▶ Activity
What is the number of lines below that contain the word "distance"? Respond with that number alone.

▶ Data records
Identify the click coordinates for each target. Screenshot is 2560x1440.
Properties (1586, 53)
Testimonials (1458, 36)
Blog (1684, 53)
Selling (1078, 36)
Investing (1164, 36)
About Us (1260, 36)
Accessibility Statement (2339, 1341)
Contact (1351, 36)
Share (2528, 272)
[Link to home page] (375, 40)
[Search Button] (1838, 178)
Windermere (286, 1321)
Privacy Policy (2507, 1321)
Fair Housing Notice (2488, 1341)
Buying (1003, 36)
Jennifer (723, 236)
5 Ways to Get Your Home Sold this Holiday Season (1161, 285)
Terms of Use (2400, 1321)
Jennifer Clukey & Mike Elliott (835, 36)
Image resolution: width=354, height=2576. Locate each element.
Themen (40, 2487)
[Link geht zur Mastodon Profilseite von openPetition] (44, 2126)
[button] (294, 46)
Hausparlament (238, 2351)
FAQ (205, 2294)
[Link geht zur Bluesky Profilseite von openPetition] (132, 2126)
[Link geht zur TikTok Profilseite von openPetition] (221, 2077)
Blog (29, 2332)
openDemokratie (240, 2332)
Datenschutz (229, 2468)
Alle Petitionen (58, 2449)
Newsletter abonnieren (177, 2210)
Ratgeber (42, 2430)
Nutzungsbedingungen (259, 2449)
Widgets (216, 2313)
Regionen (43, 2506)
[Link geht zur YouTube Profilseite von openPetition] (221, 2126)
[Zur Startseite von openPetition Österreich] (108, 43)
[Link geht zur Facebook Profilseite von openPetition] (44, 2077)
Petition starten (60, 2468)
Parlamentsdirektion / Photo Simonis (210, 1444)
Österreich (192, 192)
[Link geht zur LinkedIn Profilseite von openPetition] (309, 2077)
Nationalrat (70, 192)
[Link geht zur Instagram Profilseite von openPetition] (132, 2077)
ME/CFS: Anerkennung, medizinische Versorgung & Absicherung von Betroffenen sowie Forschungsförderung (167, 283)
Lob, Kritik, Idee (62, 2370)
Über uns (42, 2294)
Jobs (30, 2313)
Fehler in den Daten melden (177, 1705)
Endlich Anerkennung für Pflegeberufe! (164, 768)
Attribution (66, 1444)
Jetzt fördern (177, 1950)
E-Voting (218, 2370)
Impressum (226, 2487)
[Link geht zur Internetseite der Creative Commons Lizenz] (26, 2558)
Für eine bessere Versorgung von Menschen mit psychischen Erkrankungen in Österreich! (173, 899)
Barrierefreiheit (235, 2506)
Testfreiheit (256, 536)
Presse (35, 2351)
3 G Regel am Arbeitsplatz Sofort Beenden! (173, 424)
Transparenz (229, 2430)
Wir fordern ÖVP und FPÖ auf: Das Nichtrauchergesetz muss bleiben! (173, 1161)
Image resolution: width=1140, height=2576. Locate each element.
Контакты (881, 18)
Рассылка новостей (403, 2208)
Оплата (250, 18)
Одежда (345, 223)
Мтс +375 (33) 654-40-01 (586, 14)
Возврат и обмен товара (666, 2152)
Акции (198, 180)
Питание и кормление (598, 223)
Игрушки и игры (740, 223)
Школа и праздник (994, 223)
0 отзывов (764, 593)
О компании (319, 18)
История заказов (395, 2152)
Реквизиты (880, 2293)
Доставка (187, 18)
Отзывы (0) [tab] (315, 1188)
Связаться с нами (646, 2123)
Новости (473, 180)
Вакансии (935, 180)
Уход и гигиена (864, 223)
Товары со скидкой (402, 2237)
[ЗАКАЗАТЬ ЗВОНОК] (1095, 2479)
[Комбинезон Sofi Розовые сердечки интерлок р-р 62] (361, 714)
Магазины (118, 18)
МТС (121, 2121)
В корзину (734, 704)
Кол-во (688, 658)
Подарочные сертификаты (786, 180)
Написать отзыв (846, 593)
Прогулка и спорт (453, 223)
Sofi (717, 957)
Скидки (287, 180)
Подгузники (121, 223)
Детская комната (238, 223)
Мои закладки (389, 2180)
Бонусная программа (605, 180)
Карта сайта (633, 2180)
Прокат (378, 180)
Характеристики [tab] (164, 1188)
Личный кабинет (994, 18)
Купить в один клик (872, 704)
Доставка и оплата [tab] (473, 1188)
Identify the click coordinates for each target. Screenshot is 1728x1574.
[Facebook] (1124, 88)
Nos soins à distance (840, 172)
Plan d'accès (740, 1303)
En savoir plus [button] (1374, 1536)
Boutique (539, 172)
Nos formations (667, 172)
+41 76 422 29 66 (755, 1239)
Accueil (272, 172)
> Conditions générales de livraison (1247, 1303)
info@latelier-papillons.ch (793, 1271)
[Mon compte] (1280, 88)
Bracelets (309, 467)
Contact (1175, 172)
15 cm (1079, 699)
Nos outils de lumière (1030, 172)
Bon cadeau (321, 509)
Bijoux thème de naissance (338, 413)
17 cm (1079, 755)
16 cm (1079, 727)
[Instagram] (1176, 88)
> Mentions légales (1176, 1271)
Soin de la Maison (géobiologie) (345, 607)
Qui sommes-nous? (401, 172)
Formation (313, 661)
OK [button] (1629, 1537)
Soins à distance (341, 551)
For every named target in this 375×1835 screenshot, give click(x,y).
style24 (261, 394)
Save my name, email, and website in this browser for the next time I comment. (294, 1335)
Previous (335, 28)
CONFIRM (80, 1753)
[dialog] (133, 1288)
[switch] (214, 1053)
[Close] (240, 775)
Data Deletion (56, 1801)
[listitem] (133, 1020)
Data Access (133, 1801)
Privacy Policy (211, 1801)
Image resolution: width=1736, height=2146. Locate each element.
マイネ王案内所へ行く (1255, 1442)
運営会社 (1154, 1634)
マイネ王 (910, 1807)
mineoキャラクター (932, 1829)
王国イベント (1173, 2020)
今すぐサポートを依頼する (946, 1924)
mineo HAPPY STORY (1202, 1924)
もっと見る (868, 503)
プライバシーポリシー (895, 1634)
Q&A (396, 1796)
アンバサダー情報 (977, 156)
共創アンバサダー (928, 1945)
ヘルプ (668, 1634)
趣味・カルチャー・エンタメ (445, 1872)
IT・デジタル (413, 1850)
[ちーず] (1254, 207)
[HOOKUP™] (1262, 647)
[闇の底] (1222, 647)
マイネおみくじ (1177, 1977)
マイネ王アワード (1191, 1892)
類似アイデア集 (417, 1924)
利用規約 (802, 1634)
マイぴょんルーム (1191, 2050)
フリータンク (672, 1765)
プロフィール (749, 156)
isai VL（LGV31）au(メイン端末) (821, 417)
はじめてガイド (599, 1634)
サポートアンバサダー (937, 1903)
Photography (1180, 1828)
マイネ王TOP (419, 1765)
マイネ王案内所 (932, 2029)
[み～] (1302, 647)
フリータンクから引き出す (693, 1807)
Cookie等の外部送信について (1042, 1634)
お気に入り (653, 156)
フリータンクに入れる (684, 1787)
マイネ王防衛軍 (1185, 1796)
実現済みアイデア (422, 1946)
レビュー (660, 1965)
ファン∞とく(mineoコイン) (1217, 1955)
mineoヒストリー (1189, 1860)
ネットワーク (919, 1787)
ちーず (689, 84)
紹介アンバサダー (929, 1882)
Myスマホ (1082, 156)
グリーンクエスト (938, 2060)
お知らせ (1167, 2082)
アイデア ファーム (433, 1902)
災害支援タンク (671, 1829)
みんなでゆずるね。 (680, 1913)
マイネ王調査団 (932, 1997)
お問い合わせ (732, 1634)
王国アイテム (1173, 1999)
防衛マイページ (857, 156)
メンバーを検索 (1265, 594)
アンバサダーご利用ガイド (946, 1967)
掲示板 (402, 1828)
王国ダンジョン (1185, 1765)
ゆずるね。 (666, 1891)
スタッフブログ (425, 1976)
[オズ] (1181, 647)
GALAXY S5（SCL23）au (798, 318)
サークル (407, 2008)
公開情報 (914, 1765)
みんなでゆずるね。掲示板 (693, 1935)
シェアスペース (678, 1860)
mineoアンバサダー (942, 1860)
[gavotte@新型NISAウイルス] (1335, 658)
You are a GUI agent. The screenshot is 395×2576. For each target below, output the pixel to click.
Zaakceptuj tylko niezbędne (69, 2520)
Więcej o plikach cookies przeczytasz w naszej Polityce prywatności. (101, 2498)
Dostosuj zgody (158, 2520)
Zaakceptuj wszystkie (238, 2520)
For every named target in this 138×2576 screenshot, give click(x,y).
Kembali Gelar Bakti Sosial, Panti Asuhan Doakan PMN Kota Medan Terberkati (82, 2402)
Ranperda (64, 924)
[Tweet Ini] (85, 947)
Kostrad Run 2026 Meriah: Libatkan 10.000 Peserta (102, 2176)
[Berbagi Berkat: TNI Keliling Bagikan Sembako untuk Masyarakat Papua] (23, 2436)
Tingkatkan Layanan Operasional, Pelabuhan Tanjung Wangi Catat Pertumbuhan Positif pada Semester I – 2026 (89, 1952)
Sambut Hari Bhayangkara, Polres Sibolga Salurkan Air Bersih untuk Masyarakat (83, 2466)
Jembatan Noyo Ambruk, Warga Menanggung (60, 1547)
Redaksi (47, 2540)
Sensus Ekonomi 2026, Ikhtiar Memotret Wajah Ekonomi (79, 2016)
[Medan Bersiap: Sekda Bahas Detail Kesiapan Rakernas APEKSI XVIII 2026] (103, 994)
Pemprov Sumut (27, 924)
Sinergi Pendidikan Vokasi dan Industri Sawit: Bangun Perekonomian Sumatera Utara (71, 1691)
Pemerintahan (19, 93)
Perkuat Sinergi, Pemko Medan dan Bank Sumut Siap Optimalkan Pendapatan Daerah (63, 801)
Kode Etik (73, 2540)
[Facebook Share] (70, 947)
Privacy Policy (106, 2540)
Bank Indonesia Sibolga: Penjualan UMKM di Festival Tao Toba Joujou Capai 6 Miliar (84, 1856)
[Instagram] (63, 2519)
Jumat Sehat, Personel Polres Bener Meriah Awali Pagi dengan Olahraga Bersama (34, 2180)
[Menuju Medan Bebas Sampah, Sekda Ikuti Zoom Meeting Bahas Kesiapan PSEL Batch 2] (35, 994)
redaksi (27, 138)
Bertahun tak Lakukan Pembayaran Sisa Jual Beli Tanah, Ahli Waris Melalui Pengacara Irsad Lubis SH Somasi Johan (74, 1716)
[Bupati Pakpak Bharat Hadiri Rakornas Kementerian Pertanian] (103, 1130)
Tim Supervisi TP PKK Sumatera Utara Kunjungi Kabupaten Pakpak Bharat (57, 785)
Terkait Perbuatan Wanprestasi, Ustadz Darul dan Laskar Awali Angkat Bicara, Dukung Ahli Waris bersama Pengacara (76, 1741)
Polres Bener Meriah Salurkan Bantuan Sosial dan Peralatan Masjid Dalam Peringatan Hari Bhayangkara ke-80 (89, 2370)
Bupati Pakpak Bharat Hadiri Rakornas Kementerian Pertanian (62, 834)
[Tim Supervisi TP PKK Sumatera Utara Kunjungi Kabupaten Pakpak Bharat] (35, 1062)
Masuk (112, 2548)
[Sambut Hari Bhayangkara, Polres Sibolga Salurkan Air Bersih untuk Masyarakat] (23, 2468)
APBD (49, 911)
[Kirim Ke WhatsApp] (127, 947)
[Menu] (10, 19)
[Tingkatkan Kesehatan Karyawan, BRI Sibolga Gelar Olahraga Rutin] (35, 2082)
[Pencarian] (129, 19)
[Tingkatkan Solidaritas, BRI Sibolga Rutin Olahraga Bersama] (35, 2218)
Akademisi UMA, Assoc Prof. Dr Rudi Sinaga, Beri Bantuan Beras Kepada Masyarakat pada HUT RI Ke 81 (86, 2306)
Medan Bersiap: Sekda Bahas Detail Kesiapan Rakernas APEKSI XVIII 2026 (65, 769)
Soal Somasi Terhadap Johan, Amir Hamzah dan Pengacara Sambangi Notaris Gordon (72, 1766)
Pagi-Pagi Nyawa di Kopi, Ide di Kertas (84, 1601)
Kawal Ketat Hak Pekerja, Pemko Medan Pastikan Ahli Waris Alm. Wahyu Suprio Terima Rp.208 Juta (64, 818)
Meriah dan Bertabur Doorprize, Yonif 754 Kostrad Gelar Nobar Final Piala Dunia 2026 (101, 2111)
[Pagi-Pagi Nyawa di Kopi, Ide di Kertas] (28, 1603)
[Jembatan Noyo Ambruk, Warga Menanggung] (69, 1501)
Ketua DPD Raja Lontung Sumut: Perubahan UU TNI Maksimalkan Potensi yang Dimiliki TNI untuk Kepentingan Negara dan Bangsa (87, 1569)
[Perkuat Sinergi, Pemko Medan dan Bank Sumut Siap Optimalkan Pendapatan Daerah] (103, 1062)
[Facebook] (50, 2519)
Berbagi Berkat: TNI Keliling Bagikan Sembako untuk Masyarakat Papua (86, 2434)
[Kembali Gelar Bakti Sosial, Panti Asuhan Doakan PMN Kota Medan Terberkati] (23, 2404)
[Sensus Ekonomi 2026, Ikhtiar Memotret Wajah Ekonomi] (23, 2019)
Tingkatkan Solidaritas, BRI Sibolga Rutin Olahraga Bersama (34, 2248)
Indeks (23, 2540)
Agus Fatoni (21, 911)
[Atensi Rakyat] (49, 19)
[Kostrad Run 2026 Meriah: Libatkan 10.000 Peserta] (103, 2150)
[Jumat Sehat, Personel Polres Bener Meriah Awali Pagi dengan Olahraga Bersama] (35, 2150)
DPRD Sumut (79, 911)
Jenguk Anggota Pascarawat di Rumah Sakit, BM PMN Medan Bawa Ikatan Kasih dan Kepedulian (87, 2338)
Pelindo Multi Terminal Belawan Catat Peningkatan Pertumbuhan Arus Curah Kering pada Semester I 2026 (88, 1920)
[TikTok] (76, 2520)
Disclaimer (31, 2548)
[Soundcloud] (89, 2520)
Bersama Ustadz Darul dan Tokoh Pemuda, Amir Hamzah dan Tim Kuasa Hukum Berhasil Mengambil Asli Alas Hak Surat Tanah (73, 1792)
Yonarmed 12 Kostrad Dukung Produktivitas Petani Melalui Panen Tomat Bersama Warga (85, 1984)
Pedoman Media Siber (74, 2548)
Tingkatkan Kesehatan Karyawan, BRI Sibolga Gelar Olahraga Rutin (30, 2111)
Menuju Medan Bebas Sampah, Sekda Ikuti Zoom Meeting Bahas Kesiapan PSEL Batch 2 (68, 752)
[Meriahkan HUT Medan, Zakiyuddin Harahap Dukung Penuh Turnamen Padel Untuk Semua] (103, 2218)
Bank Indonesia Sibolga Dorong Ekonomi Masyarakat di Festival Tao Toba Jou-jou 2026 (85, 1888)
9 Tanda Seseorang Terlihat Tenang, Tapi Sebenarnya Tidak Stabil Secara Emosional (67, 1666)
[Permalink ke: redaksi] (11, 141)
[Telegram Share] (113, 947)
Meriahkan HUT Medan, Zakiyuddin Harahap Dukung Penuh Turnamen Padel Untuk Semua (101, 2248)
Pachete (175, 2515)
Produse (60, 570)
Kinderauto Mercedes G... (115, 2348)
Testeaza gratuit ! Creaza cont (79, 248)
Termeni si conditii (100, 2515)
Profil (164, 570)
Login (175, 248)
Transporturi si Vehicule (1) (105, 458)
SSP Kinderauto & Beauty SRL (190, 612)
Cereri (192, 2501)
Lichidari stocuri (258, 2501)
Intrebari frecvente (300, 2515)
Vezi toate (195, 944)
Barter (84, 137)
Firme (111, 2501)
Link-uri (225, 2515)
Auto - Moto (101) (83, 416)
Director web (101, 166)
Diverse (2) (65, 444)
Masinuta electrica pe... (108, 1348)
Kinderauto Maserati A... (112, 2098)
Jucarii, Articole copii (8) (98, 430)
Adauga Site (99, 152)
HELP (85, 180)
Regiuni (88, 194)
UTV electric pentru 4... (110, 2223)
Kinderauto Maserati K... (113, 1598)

▶ Your response
2